Outils pour utilisateurs

Outils du site


PALAFRA Latin Corpus

Corpus versions

  • V. 0 October 2016 (initial) tested at Lille workshop
  • V. 1 May 2017
  • V. 1.1 May 2017 (added support for MGH facsimiles)
  • V. 1.2 July 2017 (added enclitic space highlight in edition)

Corpus usage questions

We would like to optionally exclude the following text parts from analyses to prevent biased statistics. This exclusion should be applicable during partition/subcorpus definition and/or searching.

Headlines and Prologs

1) how to mark these parts in the imported XML

I know that for a), these parts are represented in TEI by <head> (already used) and <prologue> (not used yet). But, for instance, I do not know to address this markup in TXM.

a) Ok for <head>. According to the TEI guidelines, “<prologue> contains the prologue to a drama, typically spoken by an actor out of character, possibly in association with a particular performance or venue”. I am not not that fits your case. I would rather use <div type=“prologue”> (as we do in the BFM)
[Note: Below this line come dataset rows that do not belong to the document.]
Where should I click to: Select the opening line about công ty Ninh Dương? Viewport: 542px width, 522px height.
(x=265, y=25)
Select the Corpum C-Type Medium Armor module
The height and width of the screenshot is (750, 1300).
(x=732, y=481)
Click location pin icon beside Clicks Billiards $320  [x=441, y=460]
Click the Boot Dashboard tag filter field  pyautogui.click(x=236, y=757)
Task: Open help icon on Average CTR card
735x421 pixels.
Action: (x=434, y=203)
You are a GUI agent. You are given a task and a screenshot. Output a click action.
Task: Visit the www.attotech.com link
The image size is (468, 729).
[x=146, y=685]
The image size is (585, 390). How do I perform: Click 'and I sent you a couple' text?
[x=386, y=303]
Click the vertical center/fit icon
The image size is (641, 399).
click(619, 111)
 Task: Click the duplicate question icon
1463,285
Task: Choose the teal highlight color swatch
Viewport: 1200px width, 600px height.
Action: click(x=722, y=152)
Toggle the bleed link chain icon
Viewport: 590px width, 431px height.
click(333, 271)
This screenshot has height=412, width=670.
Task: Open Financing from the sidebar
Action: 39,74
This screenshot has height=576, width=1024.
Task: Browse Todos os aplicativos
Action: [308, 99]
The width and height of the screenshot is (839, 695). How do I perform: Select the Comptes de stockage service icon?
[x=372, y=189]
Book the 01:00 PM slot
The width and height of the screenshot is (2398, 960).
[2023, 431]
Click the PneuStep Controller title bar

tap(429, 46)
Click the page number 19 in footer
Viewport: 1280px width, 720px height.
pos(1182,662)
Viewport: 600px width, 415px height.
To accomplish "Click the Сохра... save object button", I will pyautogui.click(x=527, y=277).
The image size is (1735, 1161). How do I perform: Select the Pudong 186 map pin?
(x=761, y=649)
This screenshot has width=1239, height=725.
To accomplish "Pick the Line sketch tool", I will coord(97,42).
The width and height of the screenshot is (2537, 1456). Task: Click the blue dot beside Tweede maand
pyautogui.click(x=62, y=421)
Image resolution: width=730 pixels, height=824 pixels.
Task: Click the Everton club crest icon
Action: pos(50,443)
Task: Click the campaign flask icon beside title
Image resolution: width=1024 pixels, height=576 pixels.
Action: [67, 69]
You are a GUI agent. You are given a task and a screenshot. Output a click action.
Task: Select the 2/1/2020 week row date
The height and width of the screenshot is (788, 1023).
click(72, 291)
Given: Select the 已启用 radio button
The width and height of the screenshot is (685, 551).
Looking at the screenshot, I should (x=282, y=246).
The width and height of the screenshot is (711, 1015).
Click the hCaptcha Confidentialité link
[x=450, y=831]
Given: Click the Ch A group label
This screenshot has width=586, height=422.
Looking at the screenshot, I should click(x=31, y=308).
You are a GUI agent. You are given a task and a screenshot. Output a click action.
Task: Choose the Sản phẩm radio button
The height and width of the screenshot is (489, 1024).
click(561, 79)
how to use the marks in TXM?

There are basically to ways to exclude some parts of text from indexing and statistical analyses :

1) Exclude them while importing the corpus. They will be permanently excluded from the CQP indexes but they can be displayed in TXM editions and “back to text” functionality. The advantage of this solution is that is easy for the users but the drawback is that you cannot search these text parts even if you need so.

2) Create a subcorpus that does not contain the excluded parts. This works relatively fine with top level divisions but for smaller elements that are mixed with relevant parts, it is more tricky. The problem is that you have to 'atomize' the subcorpus, which makes unavailable queries using context constraints.

If you prefer the 1st solution, you can just use the “out of text to edit” field in the XTZ import form to enter elements like head or cit (just list the element names separed by a comma: head, cit). Unfortunately, this does not work for attribute values. You will have to tranform them into custom elements with a front XSLT stylesheet. E.g. transform <div type=“unchecked”> into <div-unchecked>. Once you decide what elements what elements you exclude, I may help you finalize the XSLT stylesheets to process them.

Il you prefer the 2nd solution I may help you elaborate CQL queries to create the subcorpus.

Bible citations

how to mark these parts in the imported XML ?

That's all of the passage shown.